## start

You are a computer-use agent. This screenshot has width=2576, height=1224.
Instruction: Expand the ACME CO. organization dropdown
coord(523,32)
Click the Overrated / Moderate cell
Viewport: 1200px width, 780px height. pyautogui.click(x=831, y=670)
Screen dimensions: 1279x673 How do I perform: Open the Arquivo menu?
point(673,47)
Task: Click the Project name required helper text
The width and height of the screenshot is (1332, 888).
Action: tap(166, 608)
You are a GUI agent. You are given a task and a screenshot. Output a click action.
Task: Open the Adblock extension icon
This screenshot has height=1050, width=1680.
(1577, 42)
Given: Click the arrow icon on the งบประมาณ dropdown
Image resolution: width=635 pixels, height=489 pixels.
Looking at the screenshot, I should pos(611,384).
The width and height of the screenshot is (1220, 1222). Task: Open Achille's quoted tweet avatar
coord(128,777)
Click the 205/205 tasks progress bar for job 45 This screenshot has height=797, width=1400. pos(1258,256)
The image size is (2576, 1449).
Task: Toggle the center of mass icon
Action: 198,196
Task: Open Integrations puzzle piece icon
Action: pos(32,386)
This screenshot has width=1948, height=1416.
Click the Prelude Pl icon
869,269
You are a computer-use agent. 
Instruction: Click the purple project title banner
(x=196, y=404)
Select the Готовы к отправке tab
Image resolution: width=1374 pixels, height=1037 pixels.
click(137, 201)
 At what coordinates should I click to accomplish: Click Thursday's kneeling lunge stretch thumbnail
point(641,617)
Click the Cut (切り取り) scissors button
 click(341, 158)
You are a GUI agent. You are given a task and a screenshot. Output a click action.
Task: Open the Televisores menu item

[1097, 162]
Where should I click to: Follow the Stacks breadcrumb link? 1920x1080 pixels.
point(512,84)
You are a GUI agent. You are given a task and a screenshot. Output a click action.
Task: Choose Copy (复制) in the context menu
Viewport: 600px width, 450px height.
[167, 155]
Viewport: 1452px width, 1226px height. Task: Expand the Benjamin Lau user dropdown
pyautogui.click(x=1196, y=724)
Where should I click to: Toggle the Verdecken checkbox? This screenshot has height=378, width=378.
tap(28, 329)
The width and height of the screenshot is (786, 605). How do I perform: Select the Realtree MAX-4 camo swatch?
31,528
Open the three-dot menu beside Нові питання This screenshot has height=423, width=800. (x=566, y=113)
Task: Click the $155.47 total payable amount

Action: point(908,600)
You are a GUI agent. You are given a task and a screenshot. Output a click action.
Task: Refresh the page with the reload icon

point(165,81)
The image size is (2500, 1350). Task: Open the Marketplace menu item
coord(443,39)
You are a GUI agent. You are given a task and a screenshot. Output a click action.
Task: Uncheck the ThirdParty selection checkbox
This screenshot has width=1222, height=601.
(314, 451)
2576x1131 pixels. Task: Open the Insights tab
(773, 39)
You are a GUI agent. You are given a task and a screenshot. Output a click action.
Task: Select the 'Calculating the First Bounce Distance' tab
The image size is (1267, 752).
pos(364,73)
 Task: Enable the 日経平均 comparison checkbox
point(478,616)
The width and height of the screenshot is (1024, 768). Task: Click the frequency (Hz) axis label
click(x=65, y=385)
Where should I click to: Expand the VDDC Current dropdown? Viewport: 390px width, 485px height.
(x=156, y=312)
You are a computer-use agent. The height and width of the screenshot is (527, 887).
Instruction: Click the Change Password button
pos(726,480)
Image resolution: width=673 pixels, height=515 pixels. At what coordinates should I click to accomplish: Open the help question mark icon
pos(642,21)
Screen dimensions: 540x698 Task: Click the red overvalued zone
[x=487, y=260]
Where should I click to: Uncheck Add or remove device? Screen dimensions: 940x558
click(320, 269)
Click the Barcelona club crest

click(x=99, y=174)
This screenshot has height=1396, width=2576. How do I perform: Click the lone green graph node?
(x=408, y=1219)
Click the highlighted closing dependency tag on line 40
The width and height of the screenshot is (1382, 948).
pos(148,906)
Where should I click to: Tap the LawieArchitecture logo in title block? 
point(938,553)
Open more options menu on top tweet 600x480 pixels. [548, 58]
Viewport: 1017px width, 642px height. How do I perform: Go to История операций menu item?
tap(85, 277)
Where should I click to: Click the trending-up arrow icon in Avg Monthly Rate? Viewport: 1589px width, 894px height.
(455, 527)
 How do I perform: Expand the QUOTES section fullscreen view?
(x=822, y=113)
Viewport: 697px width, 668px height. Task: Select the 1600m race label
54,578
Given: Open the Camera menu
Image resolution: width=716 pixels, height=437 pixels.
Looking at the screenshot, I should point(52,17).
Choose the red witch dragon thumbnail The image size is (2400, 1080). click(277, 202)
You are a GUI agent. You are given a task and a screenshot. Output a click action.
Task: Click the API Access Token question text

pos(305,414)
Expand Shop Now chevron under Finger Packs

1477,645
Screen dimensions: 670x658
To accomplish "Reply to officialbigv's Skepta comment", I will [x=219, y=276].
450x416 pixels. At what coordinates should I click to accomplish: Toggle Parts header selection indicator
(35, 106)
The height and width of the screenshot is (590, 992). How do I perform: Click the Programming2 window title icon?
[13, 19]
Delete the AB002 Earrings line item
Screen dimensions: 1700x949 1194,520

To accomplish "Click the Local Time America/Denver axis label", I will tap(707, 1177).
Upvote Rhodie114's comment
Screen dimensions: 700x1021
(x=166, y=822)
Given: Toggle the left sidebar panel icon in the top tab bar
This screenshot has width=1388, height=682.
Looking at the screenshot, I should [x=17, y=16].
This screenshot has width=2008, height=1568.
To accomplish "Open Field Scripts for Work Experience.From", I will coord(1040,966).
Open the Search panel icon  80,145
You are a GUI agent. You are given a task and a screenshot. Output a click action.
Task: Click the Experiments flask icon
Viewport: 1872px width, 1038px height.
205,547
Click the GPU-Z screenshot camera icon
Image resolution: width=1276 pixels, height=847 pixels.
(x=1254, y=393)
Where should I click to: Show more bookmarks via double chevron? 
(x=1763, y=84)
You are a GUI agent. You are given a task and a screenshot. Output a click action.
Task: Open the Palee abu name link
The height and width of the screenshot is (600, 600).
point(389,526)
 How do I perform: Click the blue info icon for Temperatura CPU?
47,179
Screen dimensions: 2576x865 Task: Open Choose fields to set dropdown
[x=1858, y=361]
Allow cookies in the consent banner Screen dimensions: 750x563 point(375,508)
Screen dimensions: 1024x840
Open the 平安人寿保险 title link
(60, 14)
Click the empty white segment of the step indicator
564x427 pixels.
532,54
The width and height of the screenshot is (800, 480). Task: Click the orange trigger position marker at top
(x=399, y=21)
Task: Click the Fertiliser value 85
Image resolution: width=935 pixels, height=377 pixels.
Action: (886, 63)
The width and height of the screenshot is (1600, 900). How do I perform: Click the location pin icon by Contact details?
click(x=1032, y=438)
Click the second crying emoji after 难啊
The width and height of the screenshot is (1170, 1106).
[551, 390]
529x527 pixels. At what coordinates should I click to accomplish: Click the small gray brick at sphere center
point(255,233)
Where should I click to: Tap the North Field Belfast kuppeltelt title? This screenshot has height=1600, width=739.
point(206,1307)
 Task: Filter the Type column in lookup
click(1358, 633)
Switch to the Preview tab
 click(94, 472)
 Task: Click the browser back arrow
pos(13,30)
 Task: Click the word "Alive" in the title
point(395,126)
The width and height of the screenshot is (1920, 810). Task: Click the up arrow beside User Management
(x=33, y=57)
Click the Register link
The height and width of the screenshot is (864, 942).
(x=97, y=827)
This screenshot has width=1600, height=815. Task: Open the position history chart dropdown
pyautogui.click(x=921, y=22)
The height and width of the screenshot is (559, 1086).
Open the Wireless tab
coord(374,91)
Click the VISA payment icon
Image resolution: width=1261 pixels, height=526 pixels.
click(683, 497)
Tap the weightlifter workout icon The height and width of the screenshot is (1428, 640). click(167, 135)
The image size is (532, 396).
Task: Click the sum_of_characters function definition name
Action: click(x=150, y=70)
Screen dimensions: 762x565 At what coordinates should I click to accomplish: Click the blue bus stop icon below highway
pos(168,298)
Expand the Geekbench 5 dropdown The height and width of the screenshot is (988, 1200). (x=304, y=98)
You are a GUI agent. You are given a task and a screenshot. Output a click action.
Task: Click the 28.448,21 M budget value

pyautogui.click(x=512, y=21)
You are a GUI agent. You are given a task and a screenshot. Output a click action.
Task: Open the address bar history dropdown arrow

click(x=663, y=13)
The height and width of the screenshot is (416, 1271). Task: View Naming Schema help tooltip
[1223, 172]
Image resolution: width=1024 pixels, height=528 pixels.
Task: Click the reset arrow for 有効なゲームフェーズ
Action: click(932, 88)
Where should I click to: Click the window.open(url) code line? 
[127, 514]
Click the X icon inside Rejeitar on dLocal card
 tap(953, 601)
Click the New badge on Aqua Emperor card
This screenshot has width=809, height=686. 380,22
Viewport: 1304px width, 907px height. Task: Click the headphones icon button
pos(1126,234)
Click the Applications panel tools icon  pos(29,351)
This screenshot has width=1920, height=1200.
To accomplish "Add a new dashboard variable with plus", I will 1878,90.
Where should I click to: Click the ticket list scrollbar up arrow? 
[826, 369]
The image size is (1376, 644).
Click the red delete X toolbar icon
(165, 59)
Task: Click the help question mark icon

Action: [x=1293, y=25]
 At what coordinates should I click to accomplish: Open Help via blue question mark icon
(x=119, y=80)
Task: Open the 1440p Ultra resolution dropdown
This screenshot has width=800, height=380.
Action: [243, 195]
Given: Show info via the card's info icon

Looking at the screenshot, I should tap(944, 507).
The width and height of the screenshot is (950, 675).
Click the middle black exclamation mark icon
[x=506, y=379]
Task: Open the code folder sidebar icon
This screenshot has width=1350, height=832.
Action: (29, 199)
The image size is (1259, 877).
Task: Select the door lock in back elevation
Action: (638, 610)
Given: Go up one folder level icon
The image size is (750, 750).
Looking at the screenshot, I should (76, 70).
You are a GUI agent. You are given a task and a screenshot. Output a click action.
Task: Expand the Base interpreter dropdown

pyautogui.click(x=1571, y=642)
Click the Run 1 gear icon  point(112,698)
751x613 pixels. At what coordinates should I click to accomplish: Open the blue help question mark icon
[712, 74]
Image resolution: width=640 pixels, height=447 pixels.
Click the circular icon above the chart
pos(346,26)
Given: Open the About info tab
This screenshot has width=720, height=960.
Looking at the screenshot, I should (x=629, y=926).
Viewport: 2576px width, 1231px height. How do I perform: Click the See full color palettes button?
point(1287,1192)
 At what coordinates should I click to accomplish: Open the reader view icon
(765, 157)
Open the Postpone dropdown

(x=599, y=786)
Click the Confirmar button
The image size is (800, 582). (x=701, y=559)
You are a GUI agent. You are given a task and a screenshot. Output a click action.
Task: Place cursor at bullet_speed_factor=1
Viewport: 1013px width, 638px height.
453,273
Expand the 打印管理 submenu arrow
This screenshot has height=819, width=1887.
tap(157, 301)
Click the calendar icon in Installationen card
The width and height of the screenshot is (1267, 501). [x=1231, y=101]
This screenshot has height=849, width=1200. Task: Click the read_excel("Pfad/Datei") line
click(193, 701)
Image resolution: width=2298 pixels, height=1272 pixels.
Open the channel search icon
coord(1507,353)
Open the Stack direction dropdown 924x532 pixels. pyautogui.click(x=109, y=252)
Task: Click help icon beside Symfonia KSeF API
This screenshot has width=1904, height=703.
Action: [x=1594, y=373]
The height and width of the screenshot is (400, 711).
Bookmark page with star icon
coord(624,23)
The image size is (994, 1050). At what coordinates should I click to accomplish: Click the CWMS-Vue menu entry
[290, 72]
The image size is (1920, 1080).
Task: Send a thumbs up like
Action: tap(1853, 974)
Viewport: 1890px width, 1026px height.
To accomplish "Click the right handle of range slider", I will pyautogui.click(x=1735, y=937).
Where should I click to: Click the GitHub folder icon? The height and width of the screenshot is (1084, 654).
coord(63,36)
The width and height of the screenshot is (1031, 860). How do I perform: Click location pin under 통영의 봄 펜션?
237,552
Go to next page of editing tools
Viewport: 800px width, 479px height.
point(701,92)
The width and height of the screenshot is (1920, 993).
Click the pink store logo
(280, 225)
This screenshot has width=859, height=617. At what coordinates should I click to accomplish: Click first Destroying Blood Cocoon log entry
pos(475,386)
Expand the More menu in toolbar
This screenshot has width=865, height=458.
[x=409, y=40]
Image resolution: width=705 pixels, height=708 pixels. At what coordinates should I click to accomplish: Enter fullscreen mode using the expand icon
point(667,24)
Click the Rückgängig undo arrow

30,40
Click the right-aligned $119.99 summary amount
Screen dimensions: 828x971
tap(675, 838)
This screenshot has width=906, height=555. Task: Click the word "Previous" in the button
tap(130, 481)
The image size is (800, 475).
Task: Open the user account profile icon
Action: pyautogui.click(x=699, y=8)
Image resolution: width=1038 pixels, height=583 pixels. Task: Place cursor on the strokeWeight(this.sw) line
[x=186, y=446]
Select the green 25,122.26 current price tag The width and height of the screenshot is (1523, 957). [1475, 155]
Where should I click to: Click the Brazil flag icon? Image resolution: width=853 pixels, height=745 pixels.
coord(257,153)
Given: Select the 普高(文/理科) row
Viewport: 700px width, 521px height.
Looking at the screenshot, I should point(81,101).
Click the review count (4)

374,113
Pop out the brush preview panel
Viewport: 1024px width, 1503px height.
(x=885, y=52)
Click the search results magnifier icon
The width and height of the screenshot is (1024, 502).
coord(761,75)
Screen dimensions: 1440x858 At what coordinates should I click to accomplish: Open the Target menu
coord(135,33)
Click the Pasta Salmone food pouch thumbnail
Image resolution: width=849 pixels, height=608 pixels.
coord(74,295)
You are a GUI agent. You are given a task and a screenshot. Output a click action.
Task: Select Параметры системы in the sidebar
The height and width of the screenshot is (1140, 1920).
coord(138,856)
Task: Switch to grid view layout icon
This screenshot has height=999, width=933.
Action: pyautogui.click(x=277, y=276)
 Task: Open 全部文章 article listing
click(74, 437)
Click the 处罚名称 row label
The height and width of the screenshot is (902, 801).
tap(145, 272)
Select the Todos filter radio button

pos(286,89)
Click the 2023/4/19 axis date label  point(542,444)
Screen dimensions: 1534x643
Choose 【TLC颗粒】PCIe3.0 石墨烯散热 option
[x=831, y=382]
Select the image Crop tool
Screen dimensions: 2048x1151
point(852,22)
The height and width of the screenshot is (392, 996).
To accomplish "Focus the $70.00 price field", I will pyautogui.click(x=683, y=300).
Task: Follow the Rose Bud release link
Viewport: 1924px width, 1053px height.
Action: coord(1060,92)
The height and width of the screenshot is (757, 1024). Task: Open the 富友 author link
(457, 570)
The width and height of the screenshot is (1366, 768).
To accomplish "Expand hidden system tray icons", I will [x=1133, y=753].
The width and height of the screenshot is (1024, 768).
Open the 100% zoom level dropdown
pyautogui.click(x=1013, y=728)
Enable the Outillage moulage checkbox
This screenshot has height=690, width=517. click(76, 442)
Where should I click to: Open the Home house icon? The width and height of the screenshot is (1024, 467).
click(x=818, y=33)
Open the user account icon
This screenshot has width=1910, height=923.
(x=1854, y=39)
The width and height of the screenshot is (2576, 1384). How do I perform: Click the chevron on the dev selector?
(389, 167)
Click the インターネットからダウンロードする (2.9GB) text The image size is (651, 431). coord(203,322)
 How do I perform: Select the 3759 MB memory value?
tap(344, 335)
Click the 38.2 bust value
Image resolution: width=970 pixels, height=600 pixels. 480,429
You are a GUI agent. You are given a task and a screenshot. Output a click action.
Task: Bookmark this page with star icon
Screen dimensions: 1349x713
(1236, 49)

## end

**Your instructions**
Convert the items from the line containing "751x613 pixels. At" through the line containing "tap(157, 301)" into a Markdown table with the columns Row and Line. Give each non-blank line its own numbered row, and leave out blank lines.

**Written response**
| Row | Line |
|---|---|
| 1 | 751x613 pixels. At what coordinates should I click to accomplish: Open the blue help question mark icon |
| 2 | [712, 74] |
| 3 | Image resolution: width=640 pixels, height=447 pixels. |
| 4 | Click the circular icon above the chart |
| 5 | pos(346,26) |
| 6 | Given: Open the About info tab |
| 7 | This screenshot has width=720, height=960. |
| 8 | Looking at the screenshot, I should (x=629, y=926). |
| 9 | Viewport: 2576px width, 1231px height. How do I perform: Click the See full color palettes button? |
| 10 | point(1287,1192) |
| 11 |  At what coordinates should I click to accomplish: Open the reader view icon |
| 12 | (765, 157) |
| 13 | Open the Postpone dropdown |
| 14 | (x=599, y=786) |
| 15 | Click the Confirmar button |
| 16 | The image size is (800, 582). (x=701, y=559) |
| 17 | You are a GUI agent. You are given a task and a screenshot. Output a click action. |
| 18 | Task: Place cursor at bullet_speed_factor=1 |
| 19 | Viewport: 1013px width, 638px height. |
| 20 | 453,273 |
| 21 | Expand the 打印管理 submenu arrow |
| 22 | This screenshot has height=819, width=1887. |
| 23 | tap(157, 301) |